A super dope track I discovered on one of my Yo! MTV Raps videos, called Go On Girl by the legendary Queens female emcee Roxanne Shante.

Shante came to prominence at the age of 14 via her related answer record to U.T.F.O.’s 1984 rap hit, Roxanne, Roxanne. Shante was walking outside a New York housing project when she overheard three men discussing U.T.F.O.’s cancellation of a show they were promoting. In turn she offered them a reply record. The onlookers, DJ Mister Magic, Tyrone Williams and Marley Marl took her up on the offer.

Her version Roxanne’s Revenge mixed sassy, indignant raps with a funky backbeat. It was a massive hit, which sold over a quarter of a million copies in the New York area alone, and spawned a flood of answerback records (well over a hundred at the final count), as rappers queued to take up the challenge. U.T.F.O. replied by sueing her for using their b-side as the rhythm track.

Shante was still only 14 years old, and forced to stay away form school because of all the attention. Her arrival was cemented by further singles Have A Nice Day and Go On Girl, produced by Marley Marl, with lyrics penned by Big Daddy Kane. Her debut album saw the conscious rhymes of songs like Independent Woman (though it was written for her by a man) spliced by saucy narratives like Feeling Kinda Horny.

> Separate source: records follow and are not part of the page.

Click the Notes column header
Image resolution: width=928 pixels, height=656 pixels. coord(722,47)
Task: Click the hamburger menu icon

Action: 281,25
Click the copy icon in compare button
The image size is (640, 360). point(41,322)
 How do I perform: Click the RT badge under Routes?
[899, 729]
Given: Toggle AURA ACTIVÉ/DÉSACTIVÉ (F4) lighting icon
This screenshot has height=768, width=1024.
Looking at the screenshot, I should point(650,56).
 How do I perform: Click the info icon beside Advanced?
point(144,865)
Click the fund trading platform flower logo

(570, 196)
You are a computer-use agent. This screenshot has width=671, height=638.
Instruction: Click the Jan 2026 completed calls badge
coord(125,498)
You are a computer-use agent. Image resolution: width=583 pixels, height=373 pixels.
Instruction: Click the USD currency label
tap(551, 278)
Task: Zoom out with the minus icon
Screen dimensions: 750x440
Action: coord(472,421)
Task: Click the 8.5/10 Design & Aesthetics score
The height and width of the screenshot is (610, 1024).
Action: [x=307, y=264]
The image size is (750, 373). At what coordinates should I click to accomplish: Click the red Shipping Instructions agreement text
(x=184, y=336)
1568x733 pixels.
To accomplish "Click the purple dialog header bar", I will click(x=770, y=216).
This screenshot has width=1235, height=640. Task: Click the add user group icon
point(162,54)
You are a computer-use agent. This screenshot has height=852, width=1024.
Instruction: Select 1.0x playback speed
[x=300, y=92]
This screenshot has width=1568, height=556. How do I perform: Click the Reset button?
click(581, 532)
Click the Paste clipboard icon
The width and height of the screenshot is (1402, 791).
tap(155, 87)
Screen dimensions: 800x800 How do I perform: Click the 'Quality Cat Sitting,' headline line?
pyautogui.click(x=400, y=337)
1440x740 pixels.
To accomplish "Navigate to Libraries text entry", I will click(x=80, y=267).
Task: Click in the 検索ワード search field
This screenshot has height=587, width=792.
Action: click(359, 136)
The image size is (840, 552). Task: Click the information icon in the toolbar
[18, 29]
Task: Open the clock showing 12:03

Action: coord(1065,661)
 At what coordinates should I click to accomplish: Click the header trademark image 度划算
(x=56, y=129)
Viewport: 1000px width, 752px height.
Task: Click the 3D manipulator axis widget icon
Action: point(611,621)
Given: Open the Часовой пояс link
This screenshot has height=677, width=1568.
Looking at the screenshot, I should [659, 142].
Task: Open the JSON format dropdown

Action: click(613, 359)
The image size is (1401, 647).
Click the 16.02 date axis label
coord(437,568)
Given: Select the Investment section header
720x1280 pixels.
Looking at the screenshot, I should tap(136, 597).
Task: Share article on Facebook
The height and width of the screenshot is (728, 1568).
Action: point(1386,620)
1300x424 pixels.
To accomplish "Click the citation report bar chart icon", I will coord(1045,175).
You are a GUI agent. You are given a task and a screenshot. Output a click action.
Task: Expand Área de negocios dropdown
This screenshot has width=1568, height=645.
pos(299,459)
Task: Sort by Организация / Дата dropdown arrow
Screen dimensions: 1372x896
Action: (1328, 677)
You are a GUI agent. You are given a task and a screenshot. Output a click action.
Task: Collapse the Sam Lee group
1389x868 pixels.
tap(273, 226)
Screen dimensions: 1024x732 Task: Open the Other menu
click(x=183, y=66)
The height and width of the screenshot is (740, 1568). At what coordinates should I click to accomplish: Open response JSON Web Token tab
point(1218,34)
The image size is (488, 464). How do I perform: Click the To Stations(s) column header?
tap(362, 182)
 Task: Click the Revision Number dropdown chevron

By 1986, Shante was being edged from the centre of the female rap stage by The Real Roxanne (Adelaida Martinez) and her turntable wizard Hitman Howie Tee. Perhaps her most infamous post-‘Roxanne’ moment came with the release of Big Mama, which would see her take out her frustrations by dissing other female rappers Queen Latifah, MC Lyte, Yo Yo and Monie Love.

Go On Girl appears on Roxanne’s debut album Bad Sister released on Cold Chillin’/Reprise/Warner Bros. Records in 1989.